Discussing the merits of funding NPR is reasonable, but the programming is the best you'll find on the radio and not nearly as left-wing-commie as you believe. Maybe you should listen to NPR a little before you recite the talking points...
So, bob jones, let's see if I get this straight: If I never listen to NPR, then I have no basis for criticizing the use of my tax dollars to help pay for it?
Um, why is there any "need" for local NPR/PBS? With the bulk of station budgets going to fundraising, how much of the programming budget goes to that? And what are local programing's ratings (listener per taxpayer buck)?
Why not consolidate it all in Washington, distribute it by satellite/internet, and let the centralized outfit exist on tax-exempt fundraisers? Everyone gets what they want, right?
NPR/PBS is not a vital role of government - and there's no debating that. It is welfare for the hearing elite. Let it stand on its own bottom.
BTW: Anybody seen most PBS/NPR facilities compared to their private sector broadcast bretherns'? Whooo-eeeee! Nice stuff there, and no taxes on the capital equipment, largely bought with grants. Plus they are selling ads in competition with competitors who pay taxes. YIKES!
NPR is at its best only on the weekends when regular AM radio seems to think we Rush/Hannity listeners disappear and are replaced by people who care about gardening and divorce law advice. And now that the History Channel has become such a humbug ("Ice Road Truckers"???), PBS often compares favorably.

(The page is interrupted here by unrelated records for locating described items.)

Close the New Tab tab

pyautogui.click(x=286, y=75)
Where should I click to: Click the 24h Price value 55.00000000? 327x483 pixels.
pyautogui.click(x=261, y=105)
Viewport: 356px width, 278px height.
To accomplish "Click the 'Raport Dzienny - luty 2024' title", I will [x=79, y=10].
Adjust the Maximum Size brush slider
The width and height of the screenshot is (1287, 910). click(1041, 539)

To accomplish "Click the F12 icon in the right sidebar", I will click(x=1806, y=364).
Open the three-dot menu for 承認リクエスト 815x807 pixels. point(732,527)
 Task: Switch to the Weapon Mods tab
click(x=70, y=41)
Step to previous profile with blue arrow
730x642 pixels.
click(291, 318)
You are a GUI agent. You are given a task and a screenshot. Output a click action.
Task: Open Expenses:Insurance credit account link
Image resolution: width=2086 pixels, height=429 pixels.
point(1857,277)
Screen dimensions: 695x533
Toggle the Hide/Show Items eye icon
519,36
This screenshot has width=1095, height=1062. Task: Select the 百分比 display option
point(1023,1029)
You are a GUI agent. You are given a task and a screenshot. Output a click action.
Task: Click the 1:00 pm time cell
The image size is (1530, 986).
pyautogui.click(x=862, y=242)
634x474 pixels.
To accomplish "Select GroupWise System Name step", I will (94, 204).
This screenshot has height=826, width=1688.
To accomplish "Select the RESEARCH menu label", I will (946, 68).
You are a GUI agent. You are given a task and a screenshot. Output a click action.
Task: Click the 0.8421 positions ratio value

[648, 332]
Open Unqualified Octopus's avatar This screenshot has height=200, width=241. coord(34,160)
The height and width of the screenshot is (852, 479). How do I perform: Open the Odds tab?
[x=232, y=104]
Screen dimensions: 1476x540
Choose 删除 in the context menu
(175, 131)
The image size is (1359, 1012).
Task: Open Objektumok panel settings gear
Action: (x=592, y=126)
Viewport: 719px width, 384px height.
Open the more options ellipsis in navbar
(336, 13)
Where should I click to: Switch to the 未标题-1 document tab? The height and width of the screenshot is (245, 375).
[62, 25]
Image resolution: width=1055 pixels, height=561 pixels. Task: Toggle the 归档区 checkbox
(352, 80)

I watch and listen to PBS/NPR, but as a taxpayer I am perfectly immune to their "free rider" guilt trip attempts during pledge drives. I will not donate willingly so long as I am forced to "contribute" via taxes.
I listen to NPR in Tampa during my commute. Deconstructing every news story to discover their bias and selective reporting is educational. Listening to the echo chamber that is the Diane Rehm Show also helps me better understand the progressive mind.
I would love to see under the NewsHour shell to see what that costs the stations. Or better yet, the Bill Moyers contract. Hatch that baby open and the cry will be heard in Oahu. PBS has fine tuned the art of public begging. It is one well oiled machine. What aspiring social climber would not want to walk down the street with a NewHour umbrella.